Output 7.24 Orthogonal Polynomial Contrast Results within Each Type
Contrast | DF | Contrast SS | Mean Square | F Value | Pr > F |
lin in type 1 | 1 | 0.5000000 | 0.5000000 | 0.03 | 0.8655 |
lin in type 2 | 1 | 253.1250000 | 253.1250000 | 15.04 | 0.0015 |
quad in type 1 | 1 | 0.0000000 | 0.0000000 | 0.00 | 1.0000 |
quad in type 2 | 1 | 12.0416667 | 12.0416667 | 0.72 | 0.4109 |
You can see that neither type has a significant quadratic regression. The F-values are 0.0 and 0.72, respectively for Types 1 and 2. Type 2 does have a highly significant linear regression, as shown by the Lin In Type 2 contrast. The F-value is 15.04, and the associated p-value is 0.0015. You would then fit the linear regression equation over LOGDOSE for Type 1.

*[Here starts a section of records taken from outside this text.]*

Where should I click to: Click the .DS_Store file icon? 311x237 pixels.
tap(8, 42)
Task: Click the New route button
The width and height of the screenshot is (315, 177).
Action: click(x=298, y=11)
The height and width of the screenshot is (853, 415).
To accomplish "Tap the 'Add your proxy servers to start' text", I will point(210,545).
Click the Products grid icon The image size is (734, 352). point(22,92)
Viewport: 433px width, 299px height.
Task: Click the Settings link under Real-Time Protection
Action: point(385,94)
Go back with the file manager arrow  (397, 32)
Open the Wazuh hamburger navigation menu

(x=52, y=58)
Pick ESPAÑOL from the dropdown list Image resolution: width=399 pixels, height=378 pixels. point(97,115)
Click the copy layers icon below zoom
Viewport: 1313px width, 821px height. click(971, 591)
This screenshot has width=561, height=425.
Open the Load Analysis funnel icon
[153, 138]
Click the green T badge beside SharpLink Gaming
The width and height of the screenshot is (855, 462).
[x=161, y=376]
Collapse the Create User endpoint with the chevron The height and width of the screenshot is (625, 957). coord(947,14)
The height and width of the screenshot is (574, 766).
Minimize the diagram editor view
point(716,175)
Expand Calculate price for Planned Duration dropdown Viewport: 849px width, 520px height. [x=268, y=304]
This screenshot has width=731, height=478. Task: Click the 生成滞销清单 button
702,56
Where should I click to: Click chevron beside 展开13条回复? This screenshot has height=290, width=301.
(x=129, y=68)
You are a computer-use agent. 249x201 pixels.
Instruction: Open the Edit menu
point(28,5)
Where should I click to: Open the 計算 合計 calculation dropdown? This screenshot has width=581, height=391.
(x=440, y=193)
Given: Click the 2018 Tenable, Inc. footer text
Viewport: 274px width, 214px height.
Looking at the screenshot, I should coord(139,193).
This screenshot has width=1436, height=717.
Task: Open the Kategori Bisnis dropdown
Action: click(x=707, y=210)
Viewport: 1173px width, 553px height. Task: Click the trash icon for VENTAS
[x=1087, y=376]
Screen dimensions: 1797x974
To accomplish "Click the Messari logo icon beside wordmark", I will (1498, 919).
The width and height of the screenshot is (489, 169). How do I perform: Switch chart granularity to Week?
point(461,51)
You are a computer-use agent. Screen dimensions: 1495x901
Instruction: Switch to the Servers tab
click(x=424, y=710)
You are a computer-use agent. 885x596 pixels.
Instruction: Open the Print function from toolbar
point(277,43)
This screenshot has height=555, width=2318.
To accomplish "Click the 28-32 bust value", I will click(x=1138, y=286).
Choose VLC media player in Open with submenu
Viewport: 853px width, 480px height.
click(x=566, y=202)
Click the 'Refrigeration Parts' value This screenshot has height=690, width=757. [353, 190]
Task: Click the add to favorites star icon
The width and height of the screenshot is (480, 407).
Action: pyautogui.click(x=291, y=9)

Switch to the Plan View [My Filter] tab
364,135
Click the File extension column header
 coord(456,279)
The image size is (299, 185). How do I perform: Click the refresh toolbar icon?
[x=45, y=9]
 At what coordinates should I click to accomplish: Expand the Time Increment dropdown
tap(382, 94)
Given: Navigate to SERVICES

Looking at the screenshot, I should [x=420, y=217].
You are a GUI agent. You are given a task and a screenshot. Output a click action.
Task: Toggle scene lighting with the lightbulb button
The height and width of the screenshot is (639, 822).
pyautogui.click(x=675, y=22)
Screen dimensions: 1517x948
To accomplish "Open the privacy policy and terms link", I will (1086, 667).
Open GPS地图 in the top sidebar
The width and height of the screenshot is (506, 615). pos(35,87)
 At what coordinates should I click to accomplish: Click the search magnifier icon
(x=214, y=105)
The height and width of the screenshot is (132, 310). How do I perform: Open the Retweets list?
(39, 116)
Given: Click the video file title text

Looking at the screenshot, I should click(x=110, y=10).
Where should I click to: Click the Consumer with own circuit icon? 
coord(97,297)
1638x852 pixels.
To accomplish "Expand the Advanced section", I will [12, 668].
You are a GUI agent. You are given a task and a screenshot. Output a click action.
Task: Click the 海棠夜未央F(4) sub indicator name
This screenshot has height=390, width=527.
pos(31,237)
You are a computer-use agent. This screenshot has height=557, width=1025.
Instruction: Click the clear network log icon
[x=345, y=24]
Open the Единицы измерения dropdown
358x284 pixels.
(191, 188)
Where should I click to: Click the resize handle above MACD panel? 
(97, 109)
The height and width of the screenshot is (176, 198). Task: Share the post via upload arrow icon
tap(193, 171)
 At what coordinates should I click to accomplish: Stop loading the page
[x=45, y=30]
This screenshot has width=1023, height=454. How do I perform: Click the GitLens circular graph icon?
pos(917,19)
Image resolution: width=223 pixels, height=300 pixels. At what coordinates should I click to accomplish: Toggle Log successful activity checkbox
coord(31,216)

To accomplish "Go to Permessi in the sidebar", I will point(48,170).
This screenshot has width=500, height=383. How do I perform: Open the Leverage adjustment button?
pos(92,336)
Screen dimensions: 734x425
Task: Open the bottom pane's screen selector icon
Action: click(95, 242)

The contrast coefficients used in the previous section are the standard orthogonal polynomial coefficients for equally spaced treatments. You can find these coefficients in tables contained in many statistical methods textbooks. Suppose, however, that you want to partition treatment effects into linear effects, quadratic effects, and so forth, but your treatment levels are not equally spaced. Or suppose that you simply don’t have convenient access to a table of standard orthogonal polynomial contrasts. The interactive matrix algebra procedure PROC IML has a function, ORPOL, that computes orthogonal polynomial contrasts for any set of quantitative treatment levels. The function is simple to use, and does not require knowledge of matrix algebra.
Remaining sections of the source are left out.